To be done:
Substitute "Command" for every "Instruction" in the material, starting at its first line and ending at the line containing "pos(241,148)", and leave everything else unchanged. Return only those lines.

Data for this task:
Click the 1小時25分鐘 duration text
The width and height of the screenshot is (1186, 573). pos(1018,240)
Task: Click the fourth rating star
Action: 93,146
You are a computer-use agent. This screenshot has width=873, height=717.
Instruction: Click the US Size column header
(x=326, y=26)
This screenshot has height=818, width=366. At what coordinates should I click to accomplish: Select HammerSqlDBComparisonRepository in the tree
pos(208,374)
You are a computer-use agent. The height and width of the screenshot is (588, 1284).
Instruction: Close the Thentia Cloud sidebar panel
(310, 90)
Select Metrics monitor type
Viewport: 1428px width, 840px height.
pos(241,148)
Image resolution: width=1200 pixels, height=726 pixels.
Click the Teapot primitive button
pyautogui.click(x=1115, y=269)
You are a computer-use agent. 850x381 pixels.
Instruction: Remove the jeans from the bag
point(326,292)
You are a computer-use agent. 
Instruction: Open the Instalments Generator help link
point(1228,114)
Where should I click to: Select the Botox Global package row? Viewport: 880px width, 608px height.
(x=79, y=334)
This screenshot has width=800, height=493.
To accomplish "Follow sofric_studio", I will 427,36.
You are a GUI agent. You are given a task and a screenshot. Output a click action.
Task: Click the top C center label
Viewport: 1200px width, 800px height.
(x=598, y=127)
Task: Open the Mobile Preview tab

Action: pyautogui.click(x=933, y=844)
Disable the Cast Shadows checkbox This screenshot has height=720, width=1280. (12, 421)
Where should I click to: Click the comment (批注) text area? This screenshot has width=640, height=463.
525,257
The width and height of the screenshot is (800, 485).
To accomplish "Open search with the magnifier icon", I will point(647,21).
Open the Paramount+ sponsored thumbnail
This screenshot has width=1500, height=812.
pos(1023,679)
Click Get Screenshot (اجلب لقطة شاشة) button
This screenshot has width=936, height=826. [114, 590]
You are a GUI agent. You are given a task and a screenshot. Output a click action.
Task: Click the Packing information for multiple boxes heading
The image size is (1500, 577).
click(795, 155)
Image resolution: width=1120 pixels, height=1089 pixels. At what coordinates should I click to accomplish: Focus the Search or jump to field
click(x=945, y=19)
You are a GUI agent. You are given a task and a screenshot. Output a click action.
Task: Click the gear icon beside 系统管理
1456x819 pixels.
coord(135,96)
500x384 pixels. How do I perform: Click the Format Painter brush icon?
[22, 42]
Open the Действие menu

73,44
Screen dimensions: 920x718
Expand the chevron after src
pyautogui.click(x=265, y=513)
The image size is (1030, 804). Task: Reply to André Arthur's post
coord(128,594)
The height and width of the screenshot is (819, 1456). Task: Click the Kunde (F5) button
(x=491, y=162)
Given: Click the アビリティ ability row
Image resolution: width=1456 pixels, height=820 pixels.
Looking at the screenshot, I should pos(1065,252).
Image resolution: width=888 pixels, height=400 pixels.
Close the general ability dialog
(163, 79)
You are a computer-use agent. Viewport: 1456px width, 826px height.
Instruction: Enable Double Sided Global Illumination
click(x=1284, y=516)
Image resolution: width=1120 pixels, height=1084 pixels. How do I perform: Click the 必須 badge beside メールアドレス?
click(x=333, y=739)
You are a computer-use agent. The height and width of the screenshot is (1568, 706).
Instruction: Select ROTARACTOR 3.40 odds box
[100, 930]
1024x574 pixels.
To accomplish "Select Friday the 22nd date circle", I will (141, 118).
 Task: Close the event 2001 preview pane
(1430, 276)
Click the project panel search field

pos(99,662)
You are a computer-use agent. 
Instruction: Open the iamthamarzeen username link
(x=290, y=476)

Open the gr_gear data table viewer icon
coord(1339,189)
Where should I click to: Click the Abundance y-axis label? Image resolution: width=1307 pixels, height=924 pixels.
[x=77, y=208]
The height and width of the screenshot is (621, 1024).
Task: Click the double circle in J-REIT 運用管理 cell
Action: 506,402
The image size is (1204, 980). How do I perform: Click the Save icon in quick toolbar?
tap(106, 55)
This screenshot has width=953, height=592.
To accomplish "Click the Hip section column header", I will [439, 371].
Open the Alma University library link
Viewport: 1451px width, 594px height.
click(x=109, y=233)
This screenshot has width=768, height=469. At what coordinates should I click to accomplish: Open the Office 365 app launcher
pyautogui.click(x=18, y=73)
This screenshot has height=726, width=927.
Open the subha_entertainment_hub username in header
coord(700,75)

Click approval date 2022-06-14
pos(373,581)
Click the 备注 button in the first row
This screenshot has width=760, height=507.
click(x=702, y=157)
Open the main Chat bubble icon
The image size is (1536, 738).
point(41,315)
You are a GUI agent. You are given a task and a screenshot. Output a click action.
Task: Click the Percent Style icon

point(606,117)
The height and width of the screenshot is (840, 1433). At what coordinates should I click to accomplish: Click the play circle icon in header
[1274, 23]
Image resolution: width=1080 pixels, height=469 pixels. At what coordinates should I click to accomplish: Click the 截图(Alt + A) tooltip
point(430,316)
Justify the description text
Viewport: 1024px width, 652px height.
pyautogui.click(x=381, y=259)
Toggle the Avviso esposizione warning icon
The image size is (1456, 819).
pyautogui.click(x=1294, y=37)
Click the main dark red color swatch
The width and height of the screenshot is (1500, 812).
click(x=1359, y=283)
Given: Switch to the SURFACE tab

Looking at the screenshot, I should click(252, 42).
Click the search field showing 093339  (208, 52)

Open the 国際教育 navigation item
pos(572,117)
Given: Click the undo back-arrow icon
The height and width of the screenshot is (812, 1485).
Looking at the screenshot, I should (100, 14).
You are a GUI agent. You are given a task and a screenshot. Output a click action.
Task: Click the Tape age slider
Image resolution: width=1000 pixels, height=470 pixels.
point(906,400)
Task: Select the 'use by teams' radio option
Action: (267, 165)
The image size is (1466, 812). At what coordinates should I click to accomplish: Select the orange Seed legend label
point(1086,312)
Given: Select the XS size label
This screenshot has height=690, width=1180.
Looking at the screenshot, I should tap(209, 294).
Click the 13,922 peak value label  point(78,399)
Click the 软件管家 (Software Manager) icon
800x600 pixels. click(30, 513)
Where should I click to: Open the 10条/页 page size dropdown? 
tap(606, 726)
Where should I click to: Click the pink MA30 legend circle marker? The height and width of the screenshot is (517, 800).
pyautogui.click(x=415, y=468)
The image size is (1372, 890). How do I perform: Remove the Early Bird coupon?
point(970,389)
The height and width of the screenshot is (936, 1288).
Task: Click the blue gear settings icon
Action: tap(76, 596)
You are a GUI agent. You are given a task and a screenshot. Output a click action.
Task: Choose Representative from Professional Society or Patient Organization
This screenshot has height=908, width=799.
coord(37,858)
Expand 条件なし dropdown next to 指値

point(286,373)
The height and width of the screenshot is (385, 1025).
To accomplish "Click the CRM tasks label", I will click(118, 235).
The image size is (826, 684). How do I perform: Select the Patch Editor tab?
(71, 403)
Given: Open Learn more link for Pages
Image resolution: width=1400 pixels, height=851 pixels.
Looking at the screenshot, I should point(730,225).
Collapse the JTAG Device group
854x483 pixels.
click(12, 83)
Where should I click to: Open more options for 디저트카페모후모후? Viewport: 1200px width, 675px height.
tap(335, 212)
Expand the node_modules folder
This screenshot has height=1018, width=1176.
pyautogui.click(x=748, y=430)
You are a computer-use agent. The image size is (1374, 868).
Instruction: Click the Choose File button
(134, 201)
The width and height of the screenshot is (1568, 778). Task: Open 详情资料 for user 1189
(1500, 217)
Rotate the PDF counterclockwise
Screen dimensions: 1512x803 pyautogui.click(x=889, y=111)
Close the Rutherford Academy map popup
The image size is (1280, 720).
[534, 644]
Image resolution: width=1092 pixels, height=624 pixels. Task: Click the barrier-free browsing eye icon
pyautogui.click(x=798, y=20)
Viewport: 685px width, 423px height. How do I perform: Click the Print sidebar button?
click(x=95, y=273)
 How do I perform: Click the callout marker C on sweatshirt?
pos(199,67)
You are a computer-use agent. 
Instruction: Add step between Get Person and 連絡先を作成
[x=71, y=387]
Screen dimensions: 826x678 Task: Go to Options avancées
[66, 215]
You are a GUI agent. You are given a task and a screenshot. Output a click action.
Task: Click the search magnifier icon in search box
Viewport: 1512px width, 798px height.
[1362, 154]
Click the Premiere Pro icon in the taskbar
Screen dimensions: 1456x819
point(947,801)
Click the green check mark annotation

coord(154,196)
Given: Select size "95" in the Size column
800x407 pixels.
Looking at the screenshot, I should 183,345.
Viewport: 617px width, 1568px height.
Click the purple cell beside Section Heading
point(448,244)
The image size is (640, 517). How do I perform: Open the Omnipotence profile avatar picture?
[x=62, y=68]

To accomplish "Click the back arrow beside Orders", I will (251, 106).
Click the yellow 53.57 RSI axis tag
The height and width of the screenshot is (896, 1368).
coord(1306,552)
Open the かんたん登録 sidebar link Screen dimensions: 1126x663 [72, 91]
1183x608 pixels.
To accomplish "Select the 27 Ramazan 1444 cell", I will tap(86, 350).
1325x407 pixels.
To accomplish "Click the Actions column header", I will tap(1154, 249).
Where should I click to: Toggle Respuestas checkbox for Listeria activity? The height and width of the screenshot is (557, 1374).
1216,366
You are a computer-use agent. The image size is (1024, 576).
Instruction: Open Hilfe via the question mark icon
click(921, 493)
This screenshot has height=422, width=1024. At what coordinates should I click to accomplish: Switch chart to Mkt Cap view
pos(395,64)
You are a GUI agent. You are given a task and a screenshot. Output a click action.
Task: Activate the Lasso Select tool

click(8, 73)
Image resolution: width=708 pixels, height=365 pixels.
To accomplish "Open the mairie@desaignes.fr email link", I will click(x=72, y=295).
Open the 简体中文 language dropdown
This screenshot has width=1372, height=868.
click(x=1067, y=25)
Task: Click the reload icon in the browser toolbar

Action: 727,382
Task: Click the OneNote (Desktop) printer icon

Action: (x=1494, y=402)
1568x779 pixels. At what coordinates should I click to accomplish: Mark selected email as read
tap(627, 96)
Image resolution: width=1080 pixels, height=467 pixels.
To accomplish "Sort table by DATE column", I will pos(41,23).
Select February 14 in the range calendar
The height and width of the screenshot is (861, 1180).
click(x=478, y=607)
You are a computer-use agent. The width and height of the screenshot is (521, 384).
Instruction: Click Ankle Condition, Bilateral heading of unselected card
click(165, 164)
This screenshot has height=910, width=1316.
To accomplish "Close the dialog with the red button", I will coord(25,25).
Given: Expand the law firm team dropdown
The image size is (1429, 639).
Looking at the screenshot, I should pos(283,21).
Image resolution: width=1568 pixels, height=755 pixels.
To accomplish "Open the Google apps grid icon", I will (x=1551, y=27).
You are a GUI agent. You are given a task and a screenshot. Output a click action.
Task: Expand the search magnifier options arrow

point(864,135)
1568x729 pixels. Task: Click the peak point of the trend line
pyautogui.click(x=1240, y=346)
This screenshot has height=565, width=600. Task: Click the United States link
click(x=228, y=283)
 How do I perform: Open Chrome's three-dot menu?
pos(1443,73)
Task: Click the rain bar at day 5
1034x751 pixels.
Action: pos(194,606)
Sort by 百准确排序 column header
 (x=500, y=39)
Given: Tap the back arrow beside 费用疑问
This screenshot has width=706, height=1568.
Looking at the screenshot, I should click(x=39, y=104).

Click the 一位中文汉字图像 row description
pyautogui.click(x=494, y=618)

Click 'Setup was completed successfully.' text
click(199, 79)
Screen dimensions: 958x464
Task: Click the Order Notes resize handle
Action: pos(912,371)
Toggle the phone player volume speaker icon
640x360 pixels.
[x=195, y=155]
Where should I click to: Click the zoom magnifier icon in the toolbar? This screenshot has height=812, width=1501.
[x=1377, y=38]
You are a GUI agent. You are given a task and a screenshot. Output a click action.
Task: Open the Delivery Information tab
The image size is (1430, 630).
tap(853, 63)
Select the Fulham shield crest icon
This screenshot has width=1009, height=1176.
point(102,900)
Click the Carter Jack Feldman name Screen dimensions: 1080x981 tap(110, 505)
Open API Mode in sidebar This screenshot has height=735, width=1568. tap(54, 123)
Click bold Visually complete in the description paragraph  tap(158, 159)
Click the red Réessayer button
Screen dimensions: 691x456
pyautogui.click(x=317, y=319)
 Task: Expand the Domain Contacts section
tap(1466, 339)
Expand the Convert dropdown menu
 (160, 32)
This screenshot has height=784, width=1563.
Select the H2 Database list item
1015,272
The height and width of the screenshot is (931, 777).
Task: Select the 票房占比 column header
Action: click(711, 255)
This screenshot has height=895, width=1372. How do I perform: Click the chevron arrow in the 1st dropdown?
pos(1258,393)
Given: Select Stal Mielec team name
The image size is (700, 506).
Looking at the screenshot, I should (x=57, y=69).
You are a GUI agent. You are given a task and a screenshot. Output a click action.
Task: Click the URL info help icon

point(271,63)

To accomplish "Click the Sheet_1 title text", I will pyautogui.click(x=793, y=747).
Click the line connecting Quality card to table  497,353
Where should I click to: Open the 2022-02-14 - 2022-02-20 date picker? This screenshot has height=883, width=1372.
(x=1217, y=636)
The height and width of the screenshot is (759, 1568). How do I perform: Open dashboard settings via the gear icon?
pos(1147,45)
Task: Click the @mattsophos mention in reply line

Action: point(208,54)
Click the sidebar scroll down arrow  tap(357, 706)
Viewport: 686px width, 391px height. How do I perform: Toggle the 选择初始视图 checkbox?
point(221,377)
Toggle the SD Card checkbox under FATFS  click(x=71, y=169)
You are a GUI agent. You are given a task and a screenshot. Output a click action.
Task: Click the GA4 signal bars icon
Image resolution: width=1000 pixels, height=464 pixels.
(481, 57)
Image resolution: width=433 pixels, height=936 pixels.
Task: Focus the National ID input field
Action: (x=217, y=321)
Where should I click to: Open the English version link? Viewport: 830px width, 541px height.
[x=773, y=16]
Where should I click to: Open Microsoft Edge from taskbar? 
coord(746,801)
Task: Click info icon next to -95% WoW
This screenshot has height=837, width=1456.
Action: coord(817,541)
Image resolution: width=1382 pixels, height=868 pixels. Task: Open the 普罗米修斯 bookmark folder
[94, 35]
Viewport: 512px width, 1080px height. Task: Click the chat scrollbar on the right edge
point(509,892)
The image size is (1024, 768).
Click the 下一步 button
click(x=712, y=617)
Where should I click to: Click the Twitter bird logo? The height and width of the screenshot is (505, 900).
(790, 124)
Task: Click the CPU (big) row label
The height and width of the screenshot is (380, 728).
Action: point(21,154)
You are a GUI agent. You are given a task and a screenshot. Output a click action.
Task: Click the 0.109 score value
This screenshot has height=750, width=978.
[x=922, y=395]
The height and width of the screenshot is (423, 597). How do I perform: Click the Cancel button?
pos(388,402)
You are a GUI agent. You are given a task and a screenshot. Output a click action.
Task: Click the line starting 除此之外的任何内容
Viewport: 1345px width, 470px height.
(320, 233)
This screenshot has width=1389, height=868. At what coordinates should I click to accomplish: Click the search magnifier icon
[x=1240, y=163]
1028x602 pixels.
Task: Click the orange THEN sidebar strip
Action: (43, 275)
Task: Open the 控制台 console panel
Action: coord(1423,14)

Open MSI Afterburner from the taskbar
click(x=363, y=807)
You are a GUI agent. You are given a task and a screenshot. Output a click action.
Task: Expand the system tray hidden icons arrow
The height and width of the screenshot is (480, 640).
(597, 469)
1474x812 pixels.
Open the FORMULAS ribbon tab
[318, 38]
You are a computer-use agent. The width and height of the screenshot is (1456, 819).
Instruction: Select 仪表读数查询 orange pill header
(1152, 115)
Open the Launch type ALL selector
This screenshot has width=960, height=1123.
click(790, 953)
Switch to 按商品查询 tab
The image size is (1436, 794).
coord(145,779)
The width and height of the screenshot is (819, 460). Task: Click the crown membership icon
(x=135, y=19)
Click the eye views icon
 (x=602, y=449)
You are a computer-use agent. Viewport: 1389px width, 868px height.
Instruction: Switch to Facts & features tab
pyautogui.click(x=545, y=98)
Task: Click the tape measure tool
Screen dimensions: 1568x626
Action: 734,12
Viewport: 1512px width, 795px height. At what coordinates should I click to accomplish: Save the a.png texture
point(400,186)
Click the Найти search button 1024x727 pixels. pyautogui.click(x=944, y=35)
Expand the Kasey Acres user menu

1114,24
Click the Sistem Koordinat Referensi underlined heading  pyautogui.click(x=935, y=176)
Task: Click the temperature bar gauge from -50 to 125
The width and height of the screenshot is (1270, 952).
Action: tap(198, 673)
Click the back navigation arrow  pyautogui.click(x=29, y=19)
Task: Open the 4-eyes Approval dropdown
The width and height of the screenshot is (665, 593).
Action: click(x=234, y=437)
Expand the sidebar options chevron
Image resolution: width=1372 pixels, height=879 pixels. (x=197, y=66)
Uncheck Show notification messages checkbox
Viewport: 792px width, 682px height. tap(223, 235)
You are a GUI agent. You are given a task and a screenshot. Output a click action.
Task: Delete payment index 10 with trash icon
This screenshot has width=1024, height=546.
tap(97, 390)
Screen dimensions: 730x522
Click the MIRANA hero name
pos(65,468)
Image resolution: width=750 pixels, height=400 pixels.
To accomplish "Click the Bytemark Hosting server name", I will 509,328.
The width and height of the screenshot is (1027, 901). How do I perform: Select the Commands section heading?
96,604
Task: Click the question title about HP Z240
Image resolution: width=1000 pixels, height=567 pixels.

Solved exercise:
Click the 1小時25分鐘 duration text
The width and height of the screenshot is (1186, 573). pos(1018,240)
Task: Click the fourth rating star
Action: 93,146
You are a computer-use agent. This screenshot has width=873, height=717.
Command: Click the US Size column header
(x=326, y=26)
This screenshot has height=818, width=366. At what coordinates should I click to accomplish: Select HammerSqlDBComparisonRepository in the tree
pos(208,374)
You are a computer-use agent. The height and width of the screenshot is (588, 1284).
Command: Close the Thentia Cloud sidebar panel
(310, 90)
Select Metrics monitor type
Viewport: 1428px width, 840px height.
pos(241,148)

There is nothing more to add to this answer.